You might expect a blog called Sundry Ideas to pop from topic to topic and switch from this style to that. I am up to post 30 and have definitely skipped here and there. As the sidebar declares, I am in search of my illusive muse and have been looking for her high and low.
STOP: There is a slight tickle at the edge of my mind. A thought, a possible insight is trying to catch my attention. I hear the gentle voice. The words are hard to understand but are becoming clearer. I think I hear but cannot quite assimilate the message with my existing thoughts and perceptions. The included truth cannot be true. The voice assures me as it increases in firmness and volume, it is indeed true.

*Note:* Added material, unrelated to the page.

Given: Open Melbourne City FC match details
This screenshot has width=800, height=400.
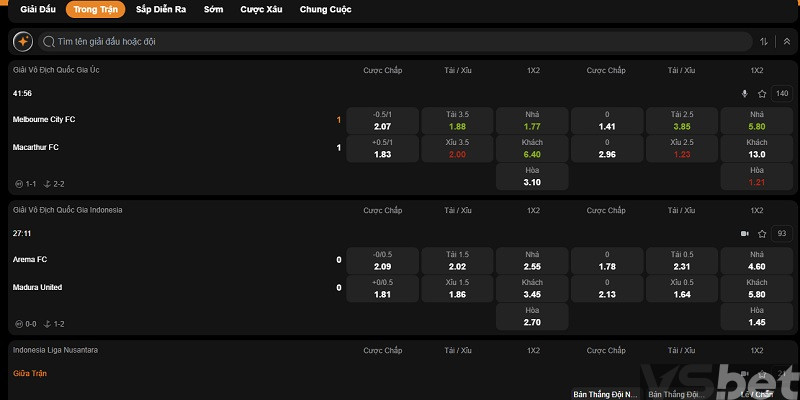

Alas, I must accept the reality, am reduced to a single option. My muse never left; she has been there all along. She has stayed close at hand, as near as a whisper. It was not she who abandoned me. Rather it was I who turned a deaf ear to her. It was I who refused to listen or more correctly, refused to credit her for her efforts on my behalf. She struggles with me for the words; she is along side as I ponder what to say; she is helping as I write and then re-write. She has been there each step along the way.

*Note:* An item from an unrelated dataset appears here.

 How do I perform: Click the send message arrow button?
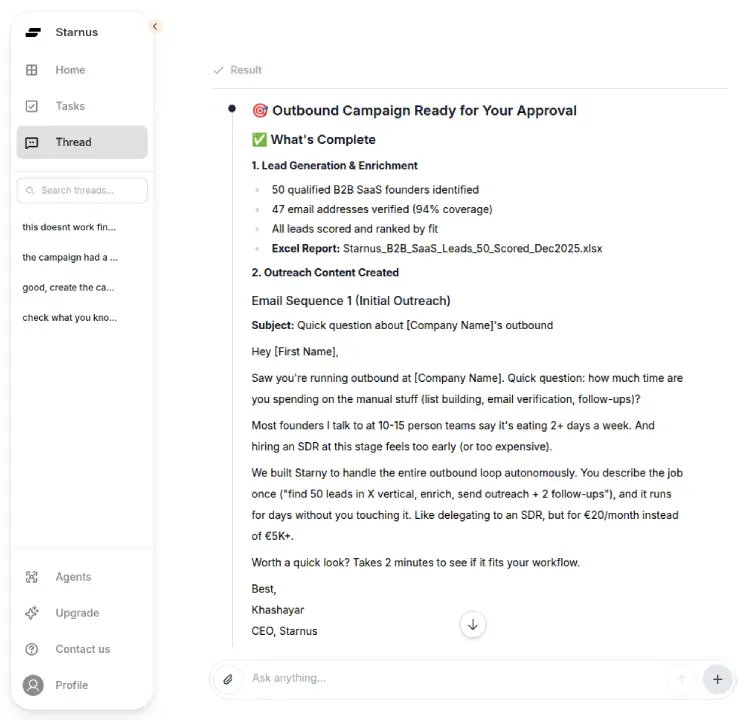[x=682, y=679]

Wow, I do not think sharing the details is appropriate but let me assure you being chastised by your muse is no picnic, no walk in the park, no stroll on a summer evening. As tough as it is, I must now stop looking elsewhere for causes and cures. My muse has been holding up her side of the writing equation. It is time for me to now accept full responsibility for holding up mine. No more whining about my missing muse. It is time to simply say, "What you get today is the best I can do today. It will have to do." - Hmmm. Wonder to what else that may apply beyond blogging? There may be another post brewing in there somewhere.